Bilamana kalangan pesantren salafiyyah mengkaji pemikiran Islam Liberal? Akankah muncul resistensi yang kuat bila Islam Liberal dibedah di “jantung” pengkajian literatur klasik Islam? Selama ini dalam benak sebagian aktivis Jaringan Islam Liberal (JIL) terbetik semacam wishful thinking bahwa kalangan pesantren, terutama yang berlatar belakang Nahdliyin, relatif tidak mempermasalahkan substansi dari pokok-pokok liberalisme Islam seperti demokrasi, kesetaraan perempuan, pluralisme dan kebebasan berpendapat dan berpikir.

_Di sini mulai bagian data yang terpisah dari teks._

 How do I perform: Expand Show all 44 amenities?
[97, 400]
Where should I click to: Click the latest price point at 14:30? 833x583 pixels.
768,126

PP Mahasiswa Al-Aqobah Jombang, Kamis, 30 Januari 2003

Penyelenggara:
PP Mahasiswa Al-Aqobah

Moderator:
Ahmad Zaenal Fanani

Narasumber:
Dr. Fuad Jabali
Dr. Mujammil Qomar
KH. Mustain Syafii

Ringkasan Diskusi:
Bilamana kalangan pesantren salafiyyah mengkaji pemikiran Islam Liberal? Akankah muncul resistensi yang kuat bila Islam Liberal dibedah di “jantung” pengkajian literatur klasik Islam? Selama ini dalam benak sebagian aktivis Jaringan Islam Liberal (JIL) terbetik semacam wishful thinking bahwa kalangan pesantren, terutama yang berlatar belakang Nahdliyin, relatif tidak mempermasalahkan substansi dari pokok-pokok liberalisme Islam seperti demokrasi, kesetaraan perempuan, pluralisme dan kebebasan berpendapat dan berpikir.

Namun akibat distorsi berlebihan terhadap aktivitas dan sosialisasi wacana Islam Liberal, membuat beberapa kalangan sering salah paham terhadap JIL. Atas dasar itulah, diadakan Seminar Regional bertajuk “Membedah Konsep Islam Liberal”: Telaah Kritis-Konstruktif Pemikiran Ulil Abshar-Abdalla pada Kamis pagi, 30 Januari 2003, pukul 09.00. Seminar ini terlaksana berkat kerjasama PP Mahasiswa Al-Aqabah dengan Islamic Center Jombang di auditorium PP Mahasiswa Al-Aqabah. Peserta seminar berasal dari Jombang dan kota-kota di sekitarnya seperti Madiun, Mojokerto, Nganjuk, Kediri, dan Lamongan. Jumlah peserta mencapai 450 orang (membludak jauh melebihi dari estimasi panitia) dengan perincian kasar sebagai berikut: santri (40 %) mahasiswa (35 %), pengurus ormas (10 %), birokrat dan pengurus orpol (15 %).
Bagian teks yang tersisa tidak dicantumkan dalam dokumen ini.